FEA Flashcards
Define finite element Method:
The FEM is a numerical method to solve static or dynamic responses of systems for which the governing equations are expressed in the form of partial differential equations.
What are the main steps of the FEM?
- The continuum is discretized using a mesh of finite elements.
- Interpolation (shape) functions are selctected
- Element properties are determined
- All the element equations are assembled to find the global equation system for the whole region
- The global system equations are solved
- Additional field variable are obtained.

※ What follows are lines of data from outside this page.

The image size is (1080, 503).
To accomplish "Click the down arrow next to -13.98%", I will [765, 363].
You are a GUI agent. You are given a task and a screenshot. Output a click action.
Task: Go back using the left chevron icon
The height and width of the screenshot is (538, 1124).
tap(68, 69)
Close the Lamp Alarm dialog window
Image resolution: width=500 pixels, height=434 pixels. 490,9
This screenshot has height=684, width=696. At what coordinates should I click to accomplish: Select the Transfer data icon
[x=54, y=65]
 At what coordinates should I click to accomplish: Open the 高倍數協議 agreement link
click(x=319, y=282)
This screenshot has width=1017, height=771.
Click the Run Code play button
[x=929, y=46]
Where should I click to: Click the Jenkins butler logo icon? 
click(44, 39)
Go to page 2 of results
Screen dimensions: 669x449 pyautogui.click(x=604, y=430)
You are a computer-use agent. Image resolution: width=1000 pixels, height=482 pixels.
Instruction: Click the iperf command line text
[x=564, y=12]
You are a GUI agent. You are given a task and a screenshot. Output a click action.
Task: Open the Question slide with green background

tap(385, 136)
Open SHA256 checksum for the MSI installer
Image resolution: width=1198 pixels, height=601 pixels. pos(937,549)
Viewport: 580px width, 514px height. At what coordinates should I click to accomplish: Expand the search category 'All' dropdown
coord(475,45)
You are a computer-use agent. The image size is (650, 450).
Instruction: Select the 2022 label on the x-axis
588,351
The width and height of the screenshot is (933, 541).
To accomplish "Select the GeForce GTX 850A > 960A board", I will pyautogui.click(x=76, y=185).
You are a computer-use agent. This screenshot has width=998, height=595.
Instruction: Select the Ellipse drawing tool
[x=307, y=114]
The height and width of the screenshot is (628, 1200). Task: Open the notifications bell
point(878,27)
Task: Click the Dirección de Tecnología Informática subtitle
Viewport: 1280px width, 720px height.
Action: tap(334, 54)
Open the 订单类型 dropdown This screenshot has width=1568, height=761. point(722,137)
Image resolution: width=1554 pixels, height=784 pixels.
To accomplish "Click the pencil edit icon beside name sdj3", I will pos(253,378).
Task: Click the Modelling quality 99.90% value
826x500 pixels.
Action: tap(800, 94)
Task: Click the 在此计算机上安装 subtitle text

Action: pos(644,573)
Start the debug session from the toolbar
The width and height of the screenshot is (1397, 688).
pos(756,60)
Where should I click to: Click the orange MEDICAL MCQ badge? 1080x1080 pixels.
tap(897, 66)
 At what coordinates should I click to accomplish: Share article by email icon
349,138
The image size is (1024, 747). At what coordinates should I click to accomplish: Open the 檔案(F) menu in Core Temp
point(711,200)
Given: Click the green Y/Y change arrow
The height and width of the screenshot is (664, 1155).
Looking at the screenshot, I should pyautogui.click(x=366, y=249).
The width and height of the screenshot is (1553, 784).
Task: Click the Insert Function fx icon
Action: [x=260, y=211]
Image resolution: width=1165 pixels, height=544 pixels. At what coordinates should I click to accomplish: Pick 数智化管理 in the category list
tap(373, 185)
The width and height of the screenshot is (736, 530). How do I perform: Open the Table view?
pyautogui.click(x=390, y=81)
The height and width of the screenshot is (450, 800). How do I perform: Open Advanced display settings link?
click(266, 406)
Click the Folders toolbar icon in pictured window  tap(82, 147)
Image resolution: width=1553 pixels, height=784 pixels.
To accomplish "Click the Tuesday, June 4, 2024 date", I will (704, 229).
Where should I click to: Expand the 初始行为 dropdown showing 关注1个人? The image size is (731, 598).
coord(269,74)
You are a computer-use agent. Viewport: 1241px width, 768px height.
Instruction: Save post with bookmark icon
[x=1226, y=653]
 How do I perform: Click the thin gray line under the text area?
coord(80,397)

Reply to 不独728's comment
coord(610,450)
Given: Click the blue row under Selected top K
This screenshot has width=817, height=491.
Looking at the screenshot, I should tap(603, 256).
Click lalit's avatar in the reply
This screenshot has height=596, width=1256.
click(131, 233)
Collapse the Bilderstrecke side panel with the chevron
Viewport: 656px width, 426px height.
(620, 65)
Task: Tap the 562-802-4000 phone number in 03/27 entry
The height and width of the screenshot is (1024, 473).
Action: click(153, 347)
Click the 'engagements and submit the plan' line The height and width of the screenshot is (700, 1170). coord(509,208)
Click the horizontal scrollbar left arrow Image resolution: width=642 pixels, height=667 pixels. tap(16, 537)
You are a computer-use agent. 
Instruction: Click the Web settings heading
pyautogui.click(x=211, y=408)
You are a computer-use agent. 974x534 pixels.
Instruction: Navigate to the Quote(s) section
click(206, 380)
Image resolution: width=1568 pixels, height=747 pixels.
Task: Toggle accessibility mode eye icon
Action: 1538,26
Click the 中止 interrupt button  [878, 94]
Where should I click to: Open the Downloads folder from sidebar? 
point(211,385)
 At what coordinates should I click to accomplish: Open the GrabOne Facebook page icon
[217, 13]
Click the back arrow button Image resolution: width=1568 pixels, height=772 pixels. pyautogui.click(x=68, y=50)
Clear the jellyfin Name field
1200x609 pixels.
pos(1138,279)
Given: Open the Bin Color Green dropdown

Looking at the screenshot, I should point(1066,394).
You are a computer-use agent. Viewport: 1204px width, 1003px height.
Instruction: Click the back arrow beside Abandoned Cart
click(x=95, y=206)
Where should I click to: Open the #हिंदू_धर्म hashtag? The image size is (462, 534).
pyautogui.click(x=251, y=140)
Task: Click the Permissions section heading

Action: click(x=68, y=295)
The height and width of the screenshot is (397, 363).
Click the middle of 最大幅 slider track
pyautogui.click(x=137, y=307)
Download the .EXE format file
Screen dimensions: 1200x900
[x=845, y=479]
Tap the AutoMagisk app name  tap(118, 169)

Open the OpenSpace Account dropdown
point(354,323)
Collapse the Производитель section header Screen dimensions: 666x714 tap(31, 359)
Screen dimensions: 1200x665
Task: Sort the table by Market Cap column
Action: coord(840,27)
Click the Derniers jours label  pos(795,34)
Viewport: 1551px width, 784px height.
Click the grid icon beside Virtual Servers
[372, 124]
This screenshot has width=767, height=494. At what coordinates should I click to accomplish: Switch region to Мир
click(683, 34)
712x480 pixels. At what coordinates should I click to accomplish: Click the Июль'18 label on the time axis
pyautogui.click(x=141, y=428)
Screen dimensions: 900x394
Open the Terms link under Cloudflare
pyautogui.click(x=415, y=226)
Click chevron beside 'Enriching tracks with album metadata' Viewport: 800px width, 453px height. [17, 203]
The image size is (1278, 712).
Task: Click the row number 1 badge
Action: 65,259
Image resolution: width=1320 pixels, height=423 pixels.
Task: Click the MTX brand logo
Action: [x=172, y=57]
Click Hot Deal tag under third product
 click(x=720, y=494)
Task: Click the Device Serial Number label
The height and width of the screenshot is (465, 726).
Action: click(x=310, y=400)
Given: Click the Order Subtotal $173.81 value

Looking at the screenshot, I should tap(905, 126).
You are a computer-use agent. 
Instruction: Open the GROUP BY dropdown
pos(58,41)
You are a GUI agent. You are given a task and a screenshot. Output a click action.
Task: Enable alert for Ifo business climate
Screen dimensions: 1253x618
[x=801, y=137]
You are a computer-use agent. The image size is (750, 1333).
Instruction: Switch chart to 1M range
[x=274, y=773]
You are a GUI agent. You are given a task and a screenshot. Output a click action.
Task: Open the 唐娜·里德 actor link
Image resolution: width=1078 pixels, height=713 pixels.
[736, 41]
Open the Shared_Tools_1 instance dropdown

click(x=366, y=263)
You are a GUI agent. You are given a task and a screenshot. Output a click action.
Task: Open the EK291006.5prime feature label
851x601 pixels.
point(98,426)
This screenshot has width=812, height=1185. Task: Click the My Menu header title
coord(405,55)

What are the three steps for the solution process in FE software?
- Pre-processing or mesh generation process
a. Node coordinates
b. Element conectivity - Solver
a. For each element prepare stiffness matrix and
equivalent nodal force vectors
b. Assemble all element matrices to global matriocies
c. Solve the final equations to find nodal
displacements - Post-processing
a. Calculate displacements, strain and stress at any
location of the solid or structure.
Why do we use symmetric and anti-symmetric boundary conditions in FEA and when can they be applied?
a. It saves on computer memory, storage area and CPU time/speed. They reduce the size of the analysis domain by at least a factor of 2.
b. The geometry and the restraints must be symmetric about a plane. The loads must either be symmetric or anti-symmetric
What restraints are applied to the displacement and rotational degrees of freedom of nodes lying on the plane of symmetry or anti-symmetry?
Symmetric:
- Displacement vector components perpendicular to the symmetric plane are zero
- Rotational vector components parallel to the plane are zero
Anti-symmetric:
- Displacement vector components in the anti-symmetric plane are zero
- Roational vector components normal to the plane are zero
What is the difference between solid and Shell elements in terms of DOF?
Solid elements don’t have rotational degrees of freedom, only translational
Shell elements have both rotational and translational DOF.
What is the behaviour of linear and quadratic elements in terms of displacement, stress and strain fields?
Linear elements:
- Linear displacement field
- Constant stress and strain field
Quadratic elements:
- Quadratic displacement field
- Linear stress and strain field.
What aspect ratio should be sued for shell elements and what angles should be avoided in FEA?
The aspect ratio (longest to smallest length) should be kept between 2 and 4
Angles closed to 0º and 180º should be avoided
What should the unit of Force, Stress and Energy be if the unit of length are:
a. m
b. mm
a. N & Pa & J
b. kN & GPa & KN-mm
How is the approximated solution of a particular DE (u(x,y,z)) found using FEM?
u(x,y,x) = n, i=1 Σ Ni(x,y,z) * {dx;dy;dz} = [N(x,y,x)] * {d}
Ni = shape functions
d = displacement vector
Are shape functions the same for all DOF?
No it is not necessary to use the same shape function for all DOF. Fro example N1x can be different to N1y. But often we uses N1x=N1y=N1z
What is the simple linear 1D approximation for the displacement field in a bar element?
u(x) = α1 + α2*x
α1 & α2 = random unknown coefficients
For a 1D bar What are the Shape function Ni(x) and Nj(x) equal to in term of x and L
At each end of the bar what are the chape functions equal to and what is this important property called?
Ni(x) = 1 - x/L
Nj(x) = x/L
Ni(x=0) = 1 & Ni(x=L) = 0
Nj(x=0) = 0 & Nj(x=L) = 1
This is called Partition of unit property
Describe an example of compatibility and conformity requirement.
The displacement approximation needs to carry continuously across common element boundaries.
Why is the weak form used in FEM rather than the strong form?
The strong form imposed continuity and differentiability requirements on the potential solutions to the equation. The weak form relaxes these to a certain extent.